During my time in Japan, I was privileged enough to have the chance to work with Norihiko Hibino, a composer and saxophonist best known for his work on the Metal Gear Solid series and the Bayonetta games. His studio, Gem Impact, creates audio from everything ranging from games to toys, but now he mainly works in the field of music therapy through Hibino Sound Therapy Lab, which he founded. Recently, he started holding weekend retreats in Niigata, where his company is currently headquartered, in an effort to help people better connect with themselves and feel better both physically and mentally. It was on one of these retreats that I learned a few lessons about how to be a better composer.
Out of the City
It started with an invitation. Norihiko asked me if I’d like to come to one of the retreats he was holding, partially so I could get a better idea of what the music therapy work he was doing was like, and partially because I was getting ready to leave Japan and needed a bit of a break. Er, a bit more of the second than the first, really. Turns out leaving is a lot harder than arriving. So I took the shinkansen up from Tokyo, met up with the doctor that would be leading some of the sessions during the retreat and off to the inn we went!

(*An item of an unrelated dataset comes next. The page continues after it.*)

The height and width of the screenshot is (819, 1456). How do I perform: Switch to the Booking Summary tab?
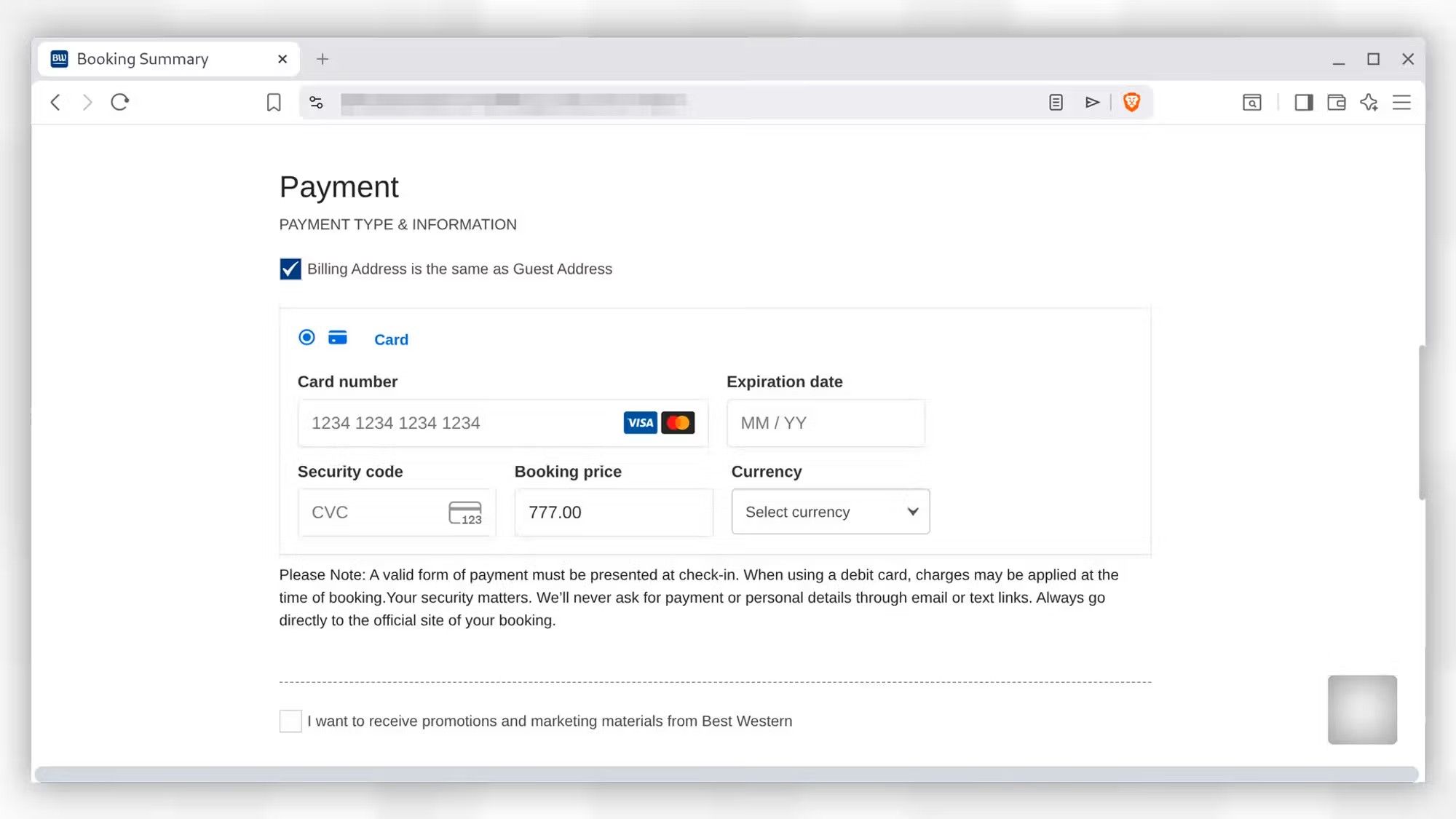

I do have to say, the scenery around the area of Niigata I was in was absolutely beautiful. There was a nearby museum that includes a hall on the top floor where you can see the surrounding lagoon. The inn we stayed at was within walking distance of the museum.
A nature walk through the lagoon led by the doctor.
Breakfast and dinner made entirely from local ingredients (including this amazing chocolate-tasting dessert made entirely out of fruit – I may or may not have eaten 7 too many of them)
A boat ride through the lagoon, guided by people that have been out on the lagoon their entire lives
A meditation session
The highlight of the trip, though, was when I went with two of the people helping to run the retreat to make courtesy calls to a few of the local businesses. We met a chef who worked at a local onsen (hot spring). We went to a small tofu shop, run by the same family for generations, where we were able to try multi-colored tofu that I mistook for some kind of dessert at first. Each place we went to, we brought a small gift. Each place we went to had helped with the retreat in some way. It’s not very often that you get to meet all of the people involved in putting something like this together, but getting to see all of the smaller pieces of the event made me realize that the retreat Norihiko put together was doing more than just helping the people that signed up for it.
Through this retreat, Norihiko wasn’t just promoting his own music in an interesting way, he was also helping to bring attention to his community and the local culture. The more he succeeds, the more he brings others up with him. Because I’ve had a lot of help getting to where I am now, something that I believe strongly in is finding a way to give back to others. The way he was able to help so many different people by doing something based in his skills as a musician was something I was genuinely impressed by. Looking at it from a business perspective, I thought it was a smart way of marketing by including his music as part of a product that is much easier to sell to people than a CD alone. Which got me thinking – what else can I be doing with my skills as a musician?
I wrote a bit before about taking the time to think about what skills you already have and brainstorming all of the different ways you can use them; that was mostly inspired by this experience. It can be easy to get caught up in the roles that we define for ourselves - for example, “I am a sound designer for games, therefore I can only do sound for games.” While it’s important to have a niche and know what makes us stand out, it can also be good to think occasionally about what we can do outside of that. Not to mention that it can also help direct more attention towards your main gig, as well! Whatever helps get your name out in front of other people and helps establish you as an expert in your field is definitely worth doing. This includes helping others, of course! Making a living from music or sound design is certainly challenging, but challenging ourselves and thinking bigger, we can find opportunities in the field we may never have dreamed of.